• EXERCISE BRIEF
Can you arrange every line of the material below as a Markdown table with two columns, Number for the row number and Entry for the line itself, leaving out any blank lines?
>> START
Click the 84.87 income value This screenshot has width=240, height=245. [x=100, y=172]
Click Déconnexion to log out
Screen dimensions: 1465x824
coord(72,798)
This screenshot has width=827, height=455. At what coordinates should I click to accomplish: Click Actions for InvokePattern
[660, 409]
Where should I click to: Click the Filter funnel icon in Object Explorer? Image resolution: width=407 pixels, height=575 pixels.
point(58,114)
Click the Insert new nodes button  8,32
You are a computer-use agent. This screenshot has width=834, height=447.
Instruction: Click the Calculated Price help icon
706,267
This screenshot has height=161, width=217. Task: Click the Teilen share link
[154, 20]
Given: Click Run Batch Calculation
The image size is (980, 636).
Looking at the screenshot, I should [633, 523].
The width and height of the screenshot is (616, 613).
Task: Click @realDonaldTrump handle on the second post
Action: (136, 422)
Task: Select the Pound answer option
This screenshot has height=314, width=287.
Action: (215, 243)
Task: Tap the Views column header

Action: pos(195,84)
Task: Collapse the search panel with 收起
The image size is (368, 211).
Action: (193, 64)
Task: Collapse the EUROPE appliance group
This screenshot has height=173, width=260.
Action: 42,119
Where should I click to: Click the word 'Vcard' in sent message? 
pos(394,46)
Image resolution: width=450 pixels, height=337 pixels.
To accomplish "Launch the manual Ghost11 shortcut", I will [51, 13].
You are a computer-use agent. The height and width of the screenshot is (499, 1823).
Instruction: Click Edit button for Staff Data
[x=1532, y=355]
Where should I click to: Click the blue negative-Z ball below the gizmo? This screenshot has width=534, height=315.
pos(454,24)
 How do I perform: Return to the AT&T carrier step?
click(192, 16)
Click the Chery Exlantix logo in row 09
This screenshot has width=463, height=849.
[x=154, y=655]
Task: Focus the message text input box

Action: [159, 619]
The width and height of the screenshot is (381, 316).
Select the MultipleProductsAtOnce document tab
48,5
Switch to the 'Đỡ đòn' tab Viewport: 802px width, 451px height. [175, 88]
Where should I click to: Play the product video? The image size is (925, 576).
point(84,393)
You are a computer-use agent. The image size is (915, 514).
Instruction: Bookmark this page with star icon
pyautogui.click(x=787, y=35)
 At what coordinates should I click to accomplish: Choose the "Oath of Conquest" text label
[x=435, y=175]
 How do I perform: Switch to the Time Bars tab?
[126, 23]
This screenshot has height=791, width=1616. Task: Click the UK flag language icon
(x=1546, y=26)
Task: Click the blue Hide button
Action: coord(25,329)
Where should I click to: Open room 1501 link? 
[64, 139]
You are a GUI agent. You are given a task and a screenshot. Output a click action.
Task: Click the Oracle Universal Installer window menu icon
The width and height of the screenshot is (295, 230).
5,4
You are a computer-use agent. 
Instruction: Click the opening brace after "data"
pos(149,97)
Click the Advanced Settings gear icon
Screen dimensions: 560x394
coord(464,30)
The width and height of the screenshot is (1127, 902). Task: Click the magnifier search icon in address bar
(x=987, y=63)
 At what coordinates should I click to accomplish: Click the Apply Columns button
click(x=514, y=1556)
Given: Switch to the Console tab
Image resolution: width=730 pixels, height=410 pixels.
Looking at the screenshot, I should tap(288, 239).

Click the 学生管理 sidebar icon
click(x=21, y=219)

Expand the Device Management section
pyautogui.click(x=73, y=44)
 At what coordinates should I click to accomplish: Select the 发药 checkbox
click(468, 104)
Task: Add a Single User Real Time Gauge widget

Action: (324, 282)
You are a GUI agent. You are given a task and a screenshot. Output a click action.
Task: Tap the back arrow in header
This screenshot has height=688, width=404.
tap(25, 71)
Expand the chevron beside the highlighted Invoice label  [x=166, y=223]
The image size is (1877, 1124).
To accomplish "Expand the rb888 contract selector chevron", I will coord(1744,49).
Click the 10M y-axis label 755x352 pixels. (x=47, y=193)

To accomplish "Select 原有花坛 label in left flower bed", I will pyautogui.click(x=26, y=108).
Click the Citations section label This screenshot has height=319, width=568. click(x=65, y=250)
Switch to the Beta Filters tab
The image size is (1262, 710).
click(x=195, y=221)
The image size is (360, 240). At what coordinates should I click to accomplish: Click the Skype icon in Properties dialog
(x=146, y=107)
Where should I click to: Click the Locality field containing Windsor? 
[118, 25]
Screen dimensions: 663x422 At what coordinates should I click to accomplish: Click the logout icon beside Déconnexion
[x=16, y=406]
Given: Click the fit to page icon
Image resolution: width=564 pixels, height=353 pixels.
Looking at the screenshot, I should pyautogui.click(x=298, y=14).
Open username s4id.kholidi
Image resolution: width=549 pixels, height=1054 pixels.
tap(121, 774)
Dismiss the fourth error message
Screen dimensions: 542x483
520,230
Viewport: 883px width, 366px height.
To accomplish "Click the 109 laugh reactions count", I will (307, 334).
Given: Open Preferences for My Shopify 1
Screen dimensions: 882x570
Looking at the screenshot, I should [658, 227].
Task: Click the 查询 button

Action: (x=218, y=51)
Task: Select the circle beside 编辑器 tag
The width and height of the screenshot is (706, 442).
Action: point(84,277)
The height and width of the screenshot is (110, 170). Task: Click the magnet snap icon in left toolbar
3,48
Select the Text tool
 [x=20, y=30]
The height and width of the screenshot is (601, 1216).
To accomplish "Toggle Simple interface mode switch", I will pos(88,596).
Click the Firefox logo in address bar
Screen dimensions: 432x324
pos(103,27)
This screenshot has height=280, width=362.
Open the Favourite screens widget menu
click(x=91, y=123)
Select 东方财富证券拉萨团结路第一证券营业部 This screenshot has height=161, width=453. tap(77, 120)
>> END
• ANSWER TO THIS TASK
| Number | Entry |
|---|---|
| 1 | Click the 84.87 income value This screenshot has width=240, height=245. [x=100, y=172] |
| 2 | Click Déconnexion to log out |
| 3 | Screen dimensions: 1465x824 |
| 4 | coord(72,798) |
| 5 | This screenshot has width=827, height=455. At what coordinates should I click to accomplish: Click Actions for InvokePattern |
| 6 | [660, 409] |
| 7 | Where should I click to: Click the Filter funnel icon in Object Explorer? Image resolution: width=407 pixels, height=575 pixels. |
| 8 | point(58,114) |
| 9 | Click the Insert new nodes button  8,32 |
| 10 | You are a computer-use agent. This screenshot has width=834, height=447. |
| 11 | Instruction: Click the Calculated Price help icon |
| 12 | 706,267 |
| 13 | This screenshot has height=161, width=217. Task: Click the Teilen share link |
| 14 | [154, 20] |
| 15 | Given: Click Run Batch Calculation |
| 16 | The image size is (980, 636). |
| 17 | Looking at the screenshot, I should [633, 523]. |
| 18 | The width and height of the screenshot is (616, 613). |
| 19 | Task: Click @realDonaldTrump handle on the second post |
| 20 | Action: (136, 422) |
| 21 | Task: Select the Pound answer option |
| 22 | This screenshot has height=314, width=287. |
| 23 | Action: (215, 243) |
| 24 | Task: Tap the Views column header |
| 25 | Action: pos(195,84) |
| 26 | Task: Collapse the search panel with 收起 |
| 27 | The image size is (368, 211). |
| 28 | Action: (193, 64) |
| 29 | Task: Collapse the EUROPE appliance group |
| 30 | This screenshot has height=173, width=260. |
| 31 | Action: 42,119 |
| 32 | Where should I click to: Click the word 'Vcard' in sent message?  |
| 33 | pos(394,46) |
| 34 | Image resolution: width=450 pixels, height=337 pixels. |
| 35 | To accomplish "Launch the manual Ghost11 shortcut", I will [51, 13]. |
| 36 | You are a computer-use agent. The height and width of the screenshot is (499, 1823). |
| 37 | Instruction: Click Edit button for Staff Data |
| 38 | [x=1532, y=355] |
| 39 | Where should I click to: Click the blue negative-Z ball below the gizmo? This screenshot has width=534, height=315. |
| 40 | pos(454,24) |
| 41 |  How do I perform: Return to the AT&T carrier step? |
| 42 | click(192, 16) |
| 43 | Click the Chery Exlantix logo in row 09 |
| 44 | This screenshot has width=463, height=849. |
| 45 | [x=154, y=655] |
| 46 | Task: Focus the message text input box |
| 47 | Action: [159, 619] |
| 48 | The width and height of the screenshot is (381, 316). |
| 49 | Select the MultipleProductsAtOnce document tab |
| 50 | 48,5 |
| 51 | Switch to the 'Đỡ đòn' tab Viewport: 802px width, 451px height. [175, 88] |
| 52 | Where should I click to: Play the product video? The image size is (925, 576). |
| 53 | point(84,393) |
| 54 | You are a computer-use agent. The image size is (915, 514). |
| 55 | Instruction: Bookmark this page with star icon |
| 56 | pyautogui.click(x=787, y=35) |
| 57 |  At what coordinates should I click to accomplish: Choose the "Oath of Conquest" text label |
| 58 | [x=435, y=175] |
| 59 |  How do I perform: Switch to the Time Bars tab? |
| 60 | [126, 23] |
| 61 | This screenshot has height=791, width=1616. Task: Click the UK flag language icon |
| 62 | (x=1546, y=26) |
| 63 | Task: Click the blue Hide button |
| 64 | Action: coord(25,329) |
| 65 | Where should I click to: Open room 1501 link?  |
| 66 | [64, 139] |
| 67 | You are a GUI agent. You are given a task and a screenshot. Output a click action. |
| 68 | Task: Click the Oracle Universal Installer window menu icon |
| 69 | The width and height of the screenshot is (295, 230). |
| 70 | 5,4 |
| 71 | You are a computer-use agent.  |
| 72 | Instruction: Click the opening brace after "data" |
| 73 | pos(149,97) |
| 74 | Click the Advanced Settings gear icon |
| 75 | Screen dimensions: 560x394 |
| 76 | coord(464,30) |
| 77 | The width and height of the screenshot is (1127, 902). Task: Click the magnifier search icon in address bar |
| 78 | (x=987, y=63) |
| 79 |  At what coordinates should I click to accomplish: Click the Apply Columns button |
| 80 | click(x=514, y=1556) |
| 81 | Given: Switch to the Console tab |
| 82 | Image resolution: width=730 pixels, height=410 pixels. |
| 83 | Looking at the screenshot, I should tap(288, 239). |
| 84 | Click the 学生管理 sidebar icon |
| 85 | click(x=21, y=219) |
| 86 | Expand the Device Management section |
| 87 | pyautogui.click(x=73, y=44) |
| 88 |  At what coordinates should I click to accomplish: Select the 发药 checkbox |
| 89 | click(468, 104) |
| 90 | Task: Add a Single User Real Time Gauge widget |
| 91 | Action: (324, 282) |
| 92 | You are a GUI agent. You are given a task and a screenshot. Output a click action. |
| 93 | Task: Tap the back arrow in header |
| 94 | This screenshot has height=688, width=404. |
| 95 | tap(25, 71) |
| 96 | Expand the chevron beside the highlighted Invoice label  [x=166, y=223] |
| 97 | The image size is (1877, 1124). |
| 98 | To accomplish "Expand the rb888 contract selector chevron", I will coord(1744,49). |
| 99 | Click the 10M y-axis label 755x352 pixels. (x=47, y=193) |
| 100 | To accomplish "Select 原有花坛 label in left flower bed", I will pyautogui.click(x=26, y=108). |
| 101 | Click the Citations section label This screenshot has height=319, width=568. click(x=65, y=250) |
| 102 | Switch to the Beta Filters tab |
| 103 | The image size is (1262, 710). |
| 104 | click(x=195, y=221) |
| 105 | The image size is (360, 240). At what coordinates should I click to accomplish: Click the Skype icon in Properties dialog |
| 106 | (x=146, y=107) |
| 107 | Where should I click to: Click the Locality field containing Windsor?  |
| 108 | [118, 25] |
| 109 | Screen dimensions: 663x422 At what coordinates should I click to accomplish: Click the logout icon beside Déconnexion |
| 110 | [x=16, y=406] |
| 111 | Given: Click the fit to page icon |
| 112 | Image resolution: width=564 pixels, height=353 pixels. |
| 113 | Looking at the screenshot, I should pyautogui.click(x=298, y=14). |
| 114 | Open username s4id.kholidi |
| 115 | Image resolution: width=549 pixels, height=1054 pixels. |
| 116 | tap(121, 774) |
| 117 | Dismiss the fourth error message |
| 118 | Screen dimensions: 542x483 |
| 119 | 520,230 |
| 120 | Viewport: 883px width, 366px height. |
| 121 | To accomplish "Click the 109 laugh reactions count", I will (307, 334). |
| 122 | Given: Open Preferences for My Shopify 1 |
| 123 | Screen dimensions: 882x570 |
| 124 | Looking at the screenshot, I should [658, 227]. |
| 125 | Task: Click the 查询 button |
| 126 | Action: (x=218, y=51) |
| 127 | Task: Select the circle beside 编辑器 tag |
| 128 | The width and height of the screenshot is (706, 442). |
| 129 | Action: point(84,277) |
| 130 | The height and width of the screenshot is (110, 170). Task: Click the magnet snap icon in left toolbar |
| 131 | 3,48 |
| 132 | Select the Text tool |
| 133 |  [x=20, y=30] |
| 134 | The height and width of the screenshot is (601, 1216). |
| 135 | To accomplish "Toggle Simple interface mode switch", I will pos(88,596). |
| 136 | Click the Firefox logo in address bar |
| 137 | Screen dimensions: 432x324 |
| 138 | pos(103,27) |
| 139 | This screenshot has height=280, width=362. |
| 140 | Open the Favourite screens widget menu |
| 141 | click(x=91, y=123) |
| 142 | Select 东方财富证券拉萨团结路第一证券营业部 This screenshot has height=161, width=453. tap(77, 120) |